Luciolle and I bonded immediately. I know one shouldn’t have favorites but sometimes it just happens.

My long time friend Erick lives in Burgundy in the east central France. We met years ago in Australia, not long after he had arrived to forge a new life for himself in the Antipodes. After nearly 30 years in Australia, Erick decided to return to live in France. He purchased a wonderful old farm in Bourgogne.”

Bourgogne is a rich farming region of southern France, famous for its Burgundy wines (as the name suggests) and also for its Beaujolais. At one time the Duc de Bourgogne was touted as the richest man in France, better financially endowed than even King Louis XV, which must have irritated the King to no end. This wealth attracted even more wealth, as many of the aristocracy from the time moved to the region. The dinner parties were legendary. Hence there are amazing chateaux and country mansions dotted all over the countryside.

Erick preparing endive for some of the tortoises

Erick has a particular penchant for looking after animals. Partly to satisfy this nurturing need for his fellow creatures he has created what he calls “Erick’s Ark”. The farm caters to animals which have been abandoned or are destined for the meat-works. Erick intervenes, for the most part, by purchasing as many of these animals as he can, providing a caring, peaceful life on his farm where they can live out the rest of their lives.

DATA EXCERPTS —
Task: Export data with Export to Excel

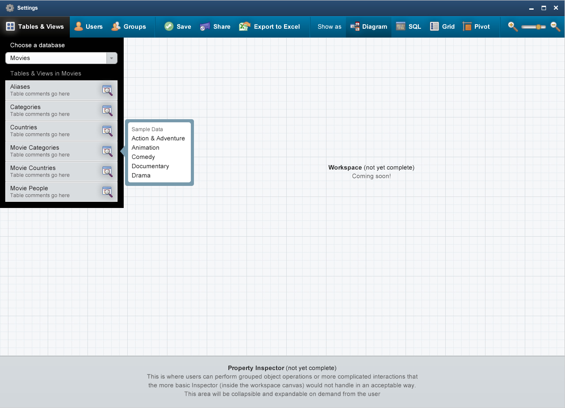Action: (269, 26)
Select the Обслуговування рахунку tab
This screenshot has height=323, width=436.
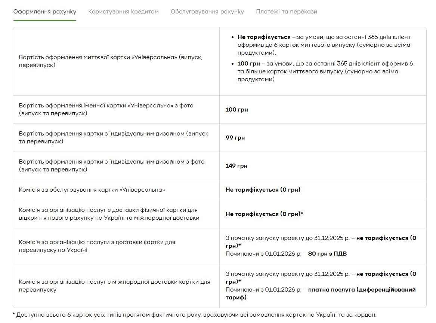click(x=207, y=12)
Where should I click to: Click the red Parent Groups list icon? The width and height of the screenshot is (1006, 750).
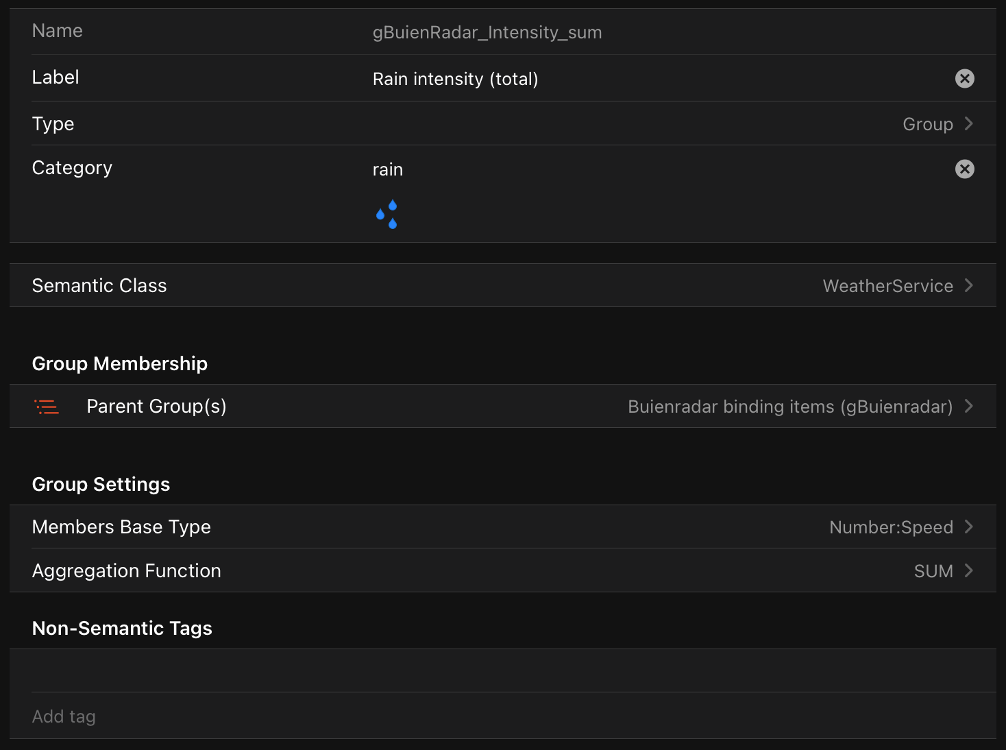click(x=47, y=407)
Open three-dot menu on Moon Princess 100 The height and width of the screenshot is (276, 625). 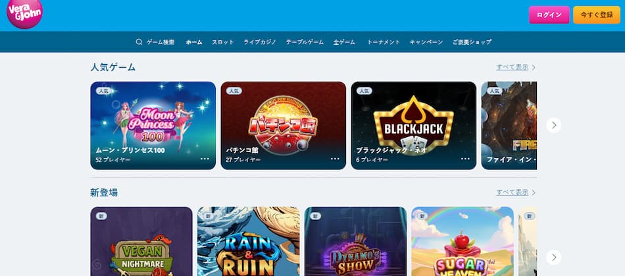[x=205, y=159]
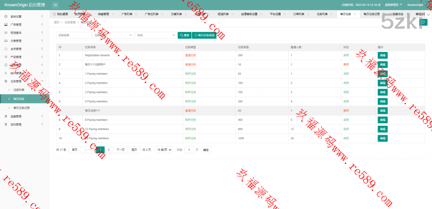This screenshot has height=209, width=432.
Task: Click the 文章管理 book icon in sidebar
Action: coord(6,41)
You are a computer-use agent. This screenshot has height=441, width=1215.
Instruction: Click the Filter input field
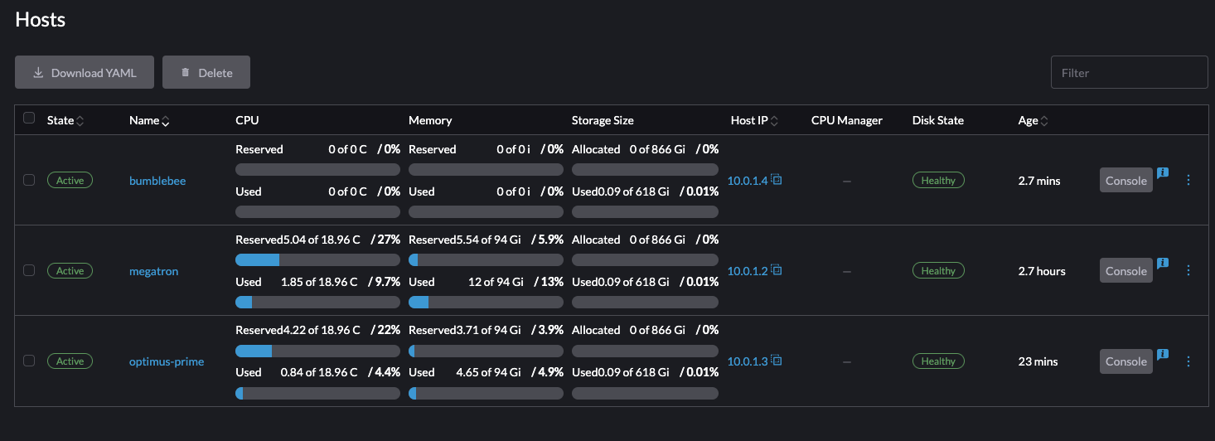[x=1129, y=73]
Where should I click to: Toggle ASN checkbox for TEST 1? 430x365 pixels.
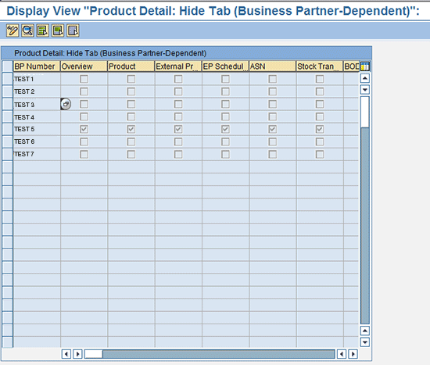point(272,79)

WORK TO DO —
1) In the passage about Erick's farm, what does Erick call the refuge he has created for animals?
2) Write the next part of the passage about Erick's farm, picking up after its final sentence.

SOLVED TASKS —
1) "Erick's Ark"

2)
Some of the Breton Draught horses as well as the 2 mules (front)

For example, when he hears about a horse destined for the Japanese sushi market, he mobilises and pays the “meat price” (usually 3.50 Euro/kg) to rescue the animal. He then organises transport to his farm, so it can frolic in the pastures of his Burgundy sanctuary. A normal sized Breton Draught horse (he has four or five of them) can sell for up to 3,500Euro, depending on the weight of the animal.

If I remember correctly, Erick’s family now consists of various tortoises (I keep getting confused between turtles and tortoises – Erick set me straight with the fact that turtles live in water and tortoises live on land), 5 dogs, 4 pigs, 6 peacocks, 14 donkeys, 2 mules, 12 horses and 3 Spanish mountain goats … and growing.

Some of the 14 donkeys. Of course Erick has names for all of them….I wouldn’t even try to keep up.
Elle at the local cafe
Elle being followed by Luciolle

It was also really cool that my niece from Australia, Elle, was traveling from the French Alps to England, and Erick’s farm was on her way through. So I was able to spend a couple of days with her. She has known Erick since she was an infant. We hung out in the nearby village of La Clayette and travelled around on a sight-seeing/sugar pilgrimage adventure to various local patisseries. I am sure that the further you travel from Paris, the more butter and sugar goes into the local patisserie. Heaven!

Feeding time for the tortoises

Feeding time at the farm is quite the event, particularly for the tortoises, which consume mountains of fresh greens which need to be specially prepared. They are avaricious in their approach to food (not uncommon for any animal, I suppose)…they may be slow to move but they are certainly not slow in finishing a meal.

Elle feeds Lola, the pig.
Valerie with her killer tart, freshly baked in the morning.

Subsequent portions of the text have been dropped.